→ **Problem to work on**: Gather each line of the records where "caption" appears.

Dataset entries

※

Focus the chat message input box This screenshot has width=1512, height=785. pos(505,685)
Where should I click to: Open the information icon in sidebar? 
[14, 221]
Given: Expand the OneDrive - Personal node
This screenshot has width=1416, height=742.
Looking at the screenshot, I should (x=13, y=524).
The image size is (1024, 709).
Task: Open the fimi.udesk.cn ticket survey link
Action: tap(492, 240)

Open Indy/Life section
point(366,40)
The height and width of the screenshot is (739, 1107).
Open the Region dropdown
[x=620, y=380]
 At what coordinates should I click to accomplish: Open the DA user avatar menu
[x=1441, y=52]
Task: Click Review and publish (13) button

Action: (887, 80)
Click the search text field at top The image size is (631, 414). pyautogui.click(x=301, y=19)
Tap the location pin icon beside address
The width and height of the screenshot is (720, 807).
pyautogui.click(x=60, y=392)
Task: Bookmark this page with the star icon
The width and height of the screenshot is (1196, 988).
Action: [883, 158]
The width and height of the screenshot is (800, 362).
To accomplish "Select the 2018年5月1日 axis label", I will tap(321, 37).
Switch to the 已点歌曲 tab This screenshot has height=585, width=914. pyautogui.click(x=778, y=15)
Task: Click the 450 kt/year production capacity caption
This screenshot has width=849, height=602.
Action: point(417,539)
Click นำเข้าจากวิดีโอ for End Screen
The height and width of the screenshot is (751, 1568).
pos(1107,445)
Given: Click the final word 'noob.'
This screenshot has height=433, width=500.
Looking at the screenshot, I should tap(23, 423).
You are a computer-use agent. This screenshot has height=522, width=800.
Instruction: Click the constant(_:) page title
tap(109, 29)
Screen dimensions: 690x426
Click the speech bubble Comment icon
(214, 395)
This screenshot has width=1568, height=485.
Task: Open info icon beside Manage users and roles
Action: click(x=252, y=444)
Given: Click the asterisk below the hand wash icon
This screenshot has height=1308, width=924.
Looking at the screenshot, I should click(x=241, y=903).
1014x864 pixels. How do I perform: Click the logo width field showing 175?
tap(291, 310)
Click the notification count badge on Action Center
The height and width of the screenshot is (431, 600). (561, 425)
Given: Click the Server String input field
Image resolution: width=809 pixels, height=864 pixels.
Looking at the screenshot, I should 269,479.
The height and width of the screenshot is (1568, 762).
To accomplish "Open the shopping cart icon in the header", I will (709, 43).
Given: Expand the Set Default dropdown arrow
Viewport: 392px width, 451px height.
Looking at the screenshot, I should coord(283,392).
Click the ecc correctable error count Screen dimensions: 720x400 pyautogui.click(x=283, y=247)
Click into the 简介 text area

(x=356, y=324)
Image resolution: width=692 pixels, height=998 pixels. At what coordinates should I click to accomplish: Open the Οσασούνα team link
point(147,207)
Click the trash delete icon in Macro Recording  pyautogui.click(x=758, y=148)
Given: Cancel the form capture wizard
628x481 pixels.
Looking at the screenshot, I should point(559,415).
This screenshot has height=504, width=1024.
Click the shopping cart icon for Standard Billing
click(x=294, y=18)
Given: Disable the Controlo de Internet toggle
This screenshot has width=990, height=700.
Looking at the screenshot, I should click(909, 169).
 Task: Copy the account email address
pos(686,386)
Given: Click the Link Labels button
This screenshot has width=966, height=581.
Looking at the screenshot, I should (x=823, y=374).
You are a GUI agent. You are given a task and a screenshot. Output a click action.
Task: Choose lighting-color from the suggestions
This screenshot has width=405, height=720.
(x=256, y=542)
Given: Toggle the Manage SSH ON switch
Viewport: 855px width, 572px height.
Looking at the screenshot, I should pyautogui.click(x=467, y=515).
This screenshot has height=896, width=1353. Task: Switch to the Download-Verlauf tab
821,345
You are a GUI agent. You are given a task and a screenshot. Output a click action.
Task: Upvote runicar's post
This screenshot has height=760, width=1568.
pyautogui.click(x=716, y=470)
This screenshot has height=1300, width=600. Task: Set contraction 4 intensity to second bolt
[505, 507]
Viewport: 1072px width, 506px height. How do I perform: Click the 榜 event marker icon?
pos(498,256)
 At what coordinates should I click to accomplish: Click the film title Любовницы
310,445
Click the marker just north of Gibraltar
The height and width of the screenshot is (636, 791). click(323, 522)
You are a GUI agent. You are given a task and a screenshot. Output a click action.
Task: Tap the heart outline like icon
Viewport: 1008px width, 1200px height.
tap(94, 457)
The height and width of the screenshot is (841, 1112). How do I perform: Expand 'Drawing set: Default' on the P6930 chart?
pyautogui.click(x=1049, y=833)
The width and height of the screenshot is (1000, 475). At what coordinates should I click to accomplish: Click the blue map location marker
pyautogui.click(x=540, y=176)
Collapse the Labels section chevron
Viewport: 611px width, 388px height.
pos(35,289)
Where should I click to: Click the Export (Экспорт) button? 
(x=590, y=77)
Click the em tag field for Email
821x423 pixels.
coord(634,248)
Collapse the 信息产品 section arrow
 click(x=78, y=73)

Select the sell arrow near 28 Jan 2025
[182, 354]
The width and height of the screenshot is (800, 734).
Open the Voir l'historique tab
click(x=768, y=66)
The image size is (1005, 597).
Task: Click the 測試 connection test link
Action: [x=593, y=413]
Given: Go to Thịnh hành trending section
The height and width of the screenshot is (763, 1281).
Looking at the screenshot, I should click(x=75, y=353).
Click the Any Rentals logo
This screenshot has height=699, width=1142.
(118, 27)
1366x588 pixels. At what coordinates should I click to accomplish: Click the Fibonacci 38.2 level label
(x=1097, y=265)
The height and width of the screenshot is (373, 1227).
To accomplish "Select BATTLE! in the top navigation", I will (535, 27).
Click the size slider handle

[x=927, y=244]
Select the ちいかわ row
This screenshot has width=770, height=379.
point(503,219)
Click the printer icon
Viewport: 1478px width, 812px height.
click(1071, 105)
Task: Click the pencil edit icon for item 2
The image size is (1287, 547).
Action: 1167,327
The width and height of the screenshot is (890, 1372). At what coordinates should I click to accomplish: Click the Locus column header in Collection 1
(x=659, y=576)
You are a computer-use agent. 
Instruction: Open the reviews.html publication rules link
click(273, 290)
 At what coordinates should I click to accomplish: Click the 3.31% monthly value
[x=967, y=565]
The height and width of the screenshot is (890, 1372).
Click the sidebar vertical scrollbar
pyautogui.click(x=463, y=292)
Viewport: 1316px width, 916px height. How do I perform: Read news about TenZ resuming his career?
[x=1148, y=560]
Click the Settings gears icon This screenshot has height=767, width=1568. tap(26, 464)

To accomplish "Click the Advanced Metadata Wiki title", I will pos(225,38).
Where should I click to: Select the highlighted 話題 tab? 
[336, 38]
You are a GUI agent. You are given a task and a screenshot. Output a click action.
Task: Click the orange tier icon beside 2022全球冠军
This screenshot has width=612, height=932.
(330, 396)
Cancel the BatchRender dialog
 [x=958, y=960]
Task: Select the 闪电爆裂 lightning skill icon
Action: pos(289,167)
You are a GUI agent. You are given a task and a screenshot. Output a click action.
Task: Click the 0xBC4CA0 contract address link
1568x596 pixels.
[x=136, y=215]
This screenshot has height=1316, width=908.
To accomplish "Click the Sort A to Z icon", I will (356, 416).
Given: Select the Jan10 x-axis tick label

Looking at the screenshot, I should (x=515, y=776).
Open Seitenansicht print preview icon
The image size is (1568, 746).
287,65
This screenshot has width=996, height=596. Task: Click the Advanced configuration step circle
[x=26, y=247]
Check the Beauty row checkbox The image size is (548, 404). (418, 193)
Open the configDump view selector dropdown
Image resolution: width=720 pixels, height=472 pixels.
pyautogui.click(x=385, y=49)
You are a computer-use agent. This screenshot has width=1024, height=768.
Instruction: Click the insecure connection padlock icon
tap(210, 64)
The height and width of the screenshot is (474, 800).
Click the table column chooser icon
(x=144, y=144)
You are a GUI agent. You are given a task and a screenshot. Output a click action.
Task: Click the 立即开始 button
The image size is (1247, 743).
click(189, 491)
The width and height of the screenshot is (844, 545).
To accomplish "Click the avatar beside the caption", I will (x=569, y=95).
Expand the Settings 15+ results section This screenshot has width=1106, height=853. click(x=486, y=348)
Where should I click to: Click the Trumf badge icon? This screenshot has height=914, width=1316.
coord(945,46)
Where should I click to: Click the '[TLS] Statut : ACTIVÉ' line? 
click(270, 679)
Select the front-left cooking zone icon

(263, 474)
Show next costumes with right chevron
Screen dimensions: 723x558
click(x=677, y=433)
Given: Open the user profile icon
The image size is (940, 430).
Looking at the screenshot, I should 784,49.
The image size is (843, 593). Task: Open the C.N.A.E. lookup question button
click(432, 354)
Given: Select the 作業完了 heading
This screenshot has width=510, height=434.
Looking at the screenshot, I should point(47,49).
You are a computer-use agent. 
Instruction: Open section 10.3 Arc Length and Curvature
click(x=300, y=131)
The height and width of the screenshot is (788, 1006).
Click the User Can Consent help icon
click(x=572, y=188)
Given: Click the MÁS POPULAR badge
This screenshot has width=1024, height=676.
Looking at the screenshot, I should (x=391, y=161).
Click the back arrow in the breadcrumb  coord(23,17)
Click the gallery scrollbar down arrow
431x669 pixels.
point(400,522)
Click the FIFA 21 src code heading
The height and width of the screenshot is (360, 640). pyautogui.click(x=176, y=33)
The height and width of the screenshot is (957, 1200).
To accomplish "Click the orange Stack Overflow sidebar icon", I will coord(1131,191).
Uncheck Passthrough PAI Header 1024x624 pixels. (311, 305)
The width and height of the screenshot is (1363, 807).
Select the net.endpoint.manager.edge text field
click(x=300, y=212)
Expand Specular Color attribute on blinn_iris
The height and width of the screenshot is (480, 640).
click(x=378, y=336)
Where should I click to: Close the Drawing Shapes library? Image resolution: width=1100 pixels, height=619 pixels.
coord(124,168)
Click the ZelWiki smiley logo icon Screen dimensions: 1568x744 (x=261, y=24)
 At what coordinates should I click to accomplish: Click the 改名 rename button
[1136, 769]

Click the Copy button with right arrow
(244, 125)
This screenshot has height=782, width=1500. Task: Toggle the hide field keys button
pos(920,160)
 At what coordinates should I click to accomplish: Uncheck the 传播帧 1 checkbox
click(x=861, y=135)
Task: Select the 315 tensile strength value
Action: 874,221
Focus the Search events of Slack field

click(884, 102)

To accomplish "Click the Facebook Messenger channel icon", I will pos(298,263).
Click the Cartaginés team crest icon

※

→ **Written answer**:
Task: Click the 450 kt/year production capacity caption
To accomplish "Click the avatar beside the caption", I will (x=569, y=95).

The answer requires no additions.